60 ans de relations diplomatiques entre le Japon et Madagascar. Le Pays du Soleil levant est l’un des partenaires majeurs de la Grande île dans de nombreux projets de développement. L’ambassadeur du Japon, Higuchi Yoshihiro, qui va quitter le pays dans les semaines à venir, nous a accordé une interview exclusive sur les bilans de la coopération entre les deux pays depuis 1962. Interview.
Midi Madagasikara (Midi) : 60 ans de relations entre Madagascar et le Japon, comment évaluez-vous la relation entre les deux pays?
Higuchi Yoshihiro (H.Y) : « Le Japon et Madagascar n’ont cessé de promouvoir l’amitié et la coopération au cours de ces 60 dernières années au niveau diplomatique, au niveau du commerce, du business et de l’investissement privé, et au niveau des échanges entre les peuples, notamment entre jeunes dans le domaine de l’éducation, de la culture, du sport et du tourisme, etc. Le Japon est l’un des principaux bailleurs de fonds pour Madagascar, aux côtés des États-Unis, de l’Union européenne, de la France et de la Banque mondiale, le FMI, et fournit beaucoup de coopérations au développement en faveur de Madagascar. En termes d’échanges commerciaux et d’investissements, le projet Ambatovy, dont l’actionnaire principal actuel est la société japonaise Sumitomo Corporation, est la plus grande entreprise privée de Madagascar et contribue considérablement à l’économie malgache. En ce qui concerne les échanges culturels, éducatifs et sportifs, je me réjouis de constater que de plus en plus de personnes se familiarisent avec la culture japonaise. Environ 2 500 personnes apprennent la langue japonaise en 2018. Nombre de Malgaches pratiquent aussi les arts martiaux d’origine japonaise tels que le karaté, le judo et l’aïkido ».
Midi Madagasikara (Midi) : Le Japon est l’un des partenaires majeurs de Madagascar, avez vous une estimation de la taille des échanges commerciaux entre les deux pays? Son évolution en 60 ans ?
H.Y: « Les échanges commerciaux bilatéraux (2020) sont marqués par un large excédent en faveur de Madagascar, les exportations de Madagascar vers le Japon sont estimées à 12,7 milliards de yens, alors que les exportations du Japon vers Madagascar sont de 940 millions de yens. En termes de commerce bilatéral, cela signifie que le Japon est un très bon client pour les produits malgaches. Après l’établissement des relations diplomatiques entre les deux pays en 1962, l’arrangement sur le commerce a été signé en 1963. Depuis les années 1980, le secteur de la pêche, comme les crevettes et les thons, était très actif et les entreprises japonaises ont beaucoup investi dans ce secteur. Actuellement, le secteur des ressources minérales est devenu le business phare entre les deux pays comme en témoigne le projet Ambatovy. Les produits de vanille et de raphia de Madagascar attirent également l’attention du marché japonais ».
Midi : Le projet Ambatovy est l’un des plus grands projets miniers à Madagascar où le Japon est un grand acteur. Est-il possible de voir d’autres groupes japonais investir à Madagascar ?
□ □ □
● **VOS CONSIGNES**:
Pour chaque affirmation, dites si elle est conforme à l'interview sur les relations entre le Japon et Madagascar. Répondez par oui ou par non, en citant mot pour mot les mots du texte qui permettent de trancher.
1. En 2020, les échanges commerciaux entre les deux pays penchent nettement en faveur de Madagascar.
2. L'arrangement sur le commerce a été signé la même année que l'établissement des relations diplomatiques.
3. L'actionnaire principal actuel du projet Ambatovy est une société française.
Les données qui suivent viennent d'une autre source.

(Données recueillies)
□ □ □
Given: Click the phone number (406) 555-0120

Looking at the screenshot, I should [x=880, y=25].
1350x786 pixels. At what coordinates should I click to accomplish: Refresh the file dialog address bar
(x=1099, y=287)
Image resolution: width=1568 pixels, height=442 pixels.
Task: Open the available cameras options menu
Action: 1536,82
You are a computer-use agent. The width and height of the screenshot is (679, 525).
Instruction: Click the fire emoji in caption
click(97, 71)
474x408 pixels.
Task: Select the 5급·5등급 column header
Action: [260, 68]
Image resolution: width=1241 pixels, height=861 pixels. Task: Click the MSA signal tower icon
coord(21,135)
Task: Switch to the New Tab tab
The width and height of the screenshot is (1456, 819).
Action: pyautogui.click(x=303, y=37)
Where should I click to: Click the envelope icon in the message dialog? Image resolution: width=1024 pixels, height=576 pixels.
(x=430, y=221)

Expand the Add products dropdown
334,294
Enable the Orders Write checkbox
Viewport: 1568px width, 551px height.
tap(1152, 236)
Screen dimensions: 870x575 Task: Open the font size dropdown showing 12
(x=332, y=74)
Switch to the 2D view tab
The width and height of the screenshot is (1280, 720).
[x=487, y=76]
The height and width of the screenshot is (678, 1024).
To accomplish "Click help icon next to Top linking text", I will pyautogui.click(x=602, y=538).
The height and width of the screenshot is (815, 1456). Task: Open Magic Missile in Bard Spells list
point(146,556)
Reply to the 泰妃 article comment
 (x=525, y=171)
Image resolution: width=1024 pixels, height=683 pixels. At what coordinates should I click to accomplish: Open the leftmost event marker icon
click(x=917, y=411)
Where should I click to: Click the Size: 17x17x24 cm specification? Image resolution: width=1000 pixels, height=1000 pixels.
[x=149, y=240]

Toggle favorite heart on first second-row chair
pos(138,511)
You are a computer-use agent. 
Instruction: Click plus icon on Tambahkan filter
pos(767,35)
□ □ □
● **RÉSULTAT OBTENU**:
1. Oui : « Les échanges commerciaux bilatéraux (2020) sont marqués par un large excédent en faveur de Madagascar »
2. Non : « Après l’établissement des relations diplomatiques entre les deux pays en 1962, l’arrangement sur le commerce a été signé en 1963. »
3. Non : « dont l’actionnaire principal actuel est la société japonaise Sumitomo Corporation »